The secretive Cayman Islands-based heir to a US foam-cups empire has, through his Spring Mountain Investments fund, taken a 7 per cent stake in British American Tobacco and bought 3 per cent of rival Imperial Brands.
Spring Mountain’s holding in BAT, the maker of Lucky Strike and Dunhill cigarettes, is worth roughly £4.5bn and makes the fund controlled by Dart the FTSE 100 company’s third-biggest shareholder.
Dart’s fund has gradually increased its stake since first crossing the 3 per cent disclosure threshold in October last year. In April, it also declared a 3 per cent stake in Imperial, making it one of tobacco group’s ten-largest shareholders with stock valued at roughly £450m.
The investments come as tobacco stocks face pressure, including from the growing influence of ESG investment and regulatory scrutiny fuelled by health concerns. BAT has shed more than a third of its market value over the past five years, while Imperial has slumped by almost two-thirds.
BAT and Imperial declined to comment on their relationship with Dart. Through a representative, the notoriously private investor said: “While we understand your interest, we do not comment on investment decisions.”
Rae Maile, an equity research analyst at Panmure Gordon who has covered tobacco for more than 30 years, said “a new investor has built a near £5bn position . . . without anyone really noticing”, reflecting “a level of antipathy” among fund managers towards tobacco.
Jonathan Fell, partner at consumer goods investment house Ash Park Capital, added that it was “pretty rare in a stock the size of BAT to see one individual put in that much money”.

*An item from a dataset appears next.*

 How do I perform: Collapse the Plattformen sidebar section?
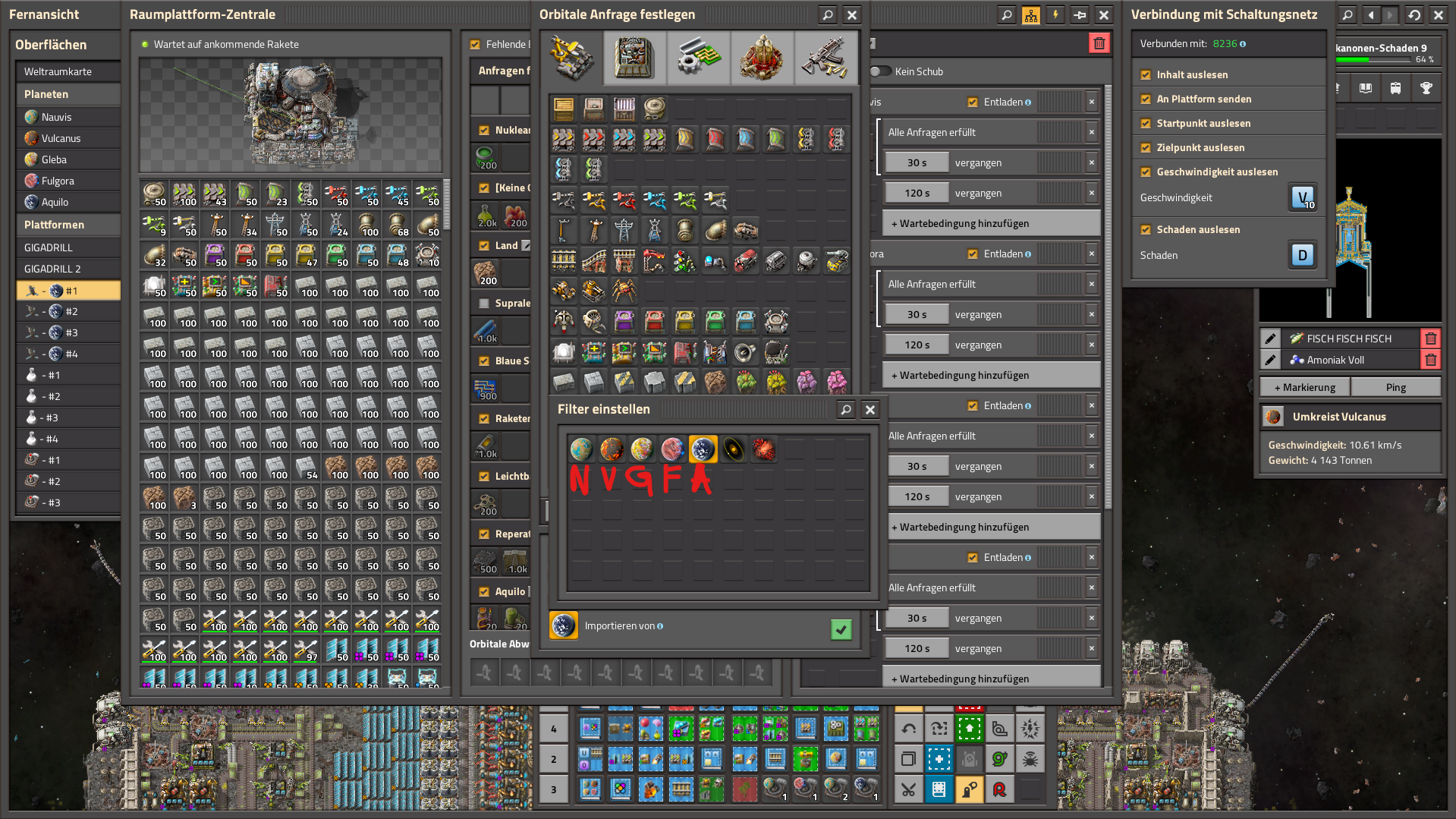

Dart helped pioneer so-called vulture funds, through which investors snap up debt of countries in financial distress and attempt to profit from the eventual restructuring. In 1994, he launched a lawsuit against Brazil and its $40bn debt restructuring, reportedly securing a $600m payout for his fund. He has since profited from crises in both Argentina and Greece.
A New York Times investigation into Michigan-born Dart’s infrastructure investments in the Cayman Islands, where he moved in the early 1990s, states that he has not spoken to the media since 1993. He owns a large eponymous conglomerate that operates out of the isles, which according to its website runs and invests in businesses spanning real estate, hospitality, retail, entertainment, finance and biotech.
According to Bloomberg data, the only other disclosed position for the $6.4bn Spring Mountain fund is in Workspace Group, the London-listed flexible-office provider, which operates as a retail investment trust.
Maile doubted that Dart would take “no view at all on the direction” of the businesses. “Given the reported history of previous investments, it seems unlikely that he will be simply a passive investor, taking his dividend,” he said.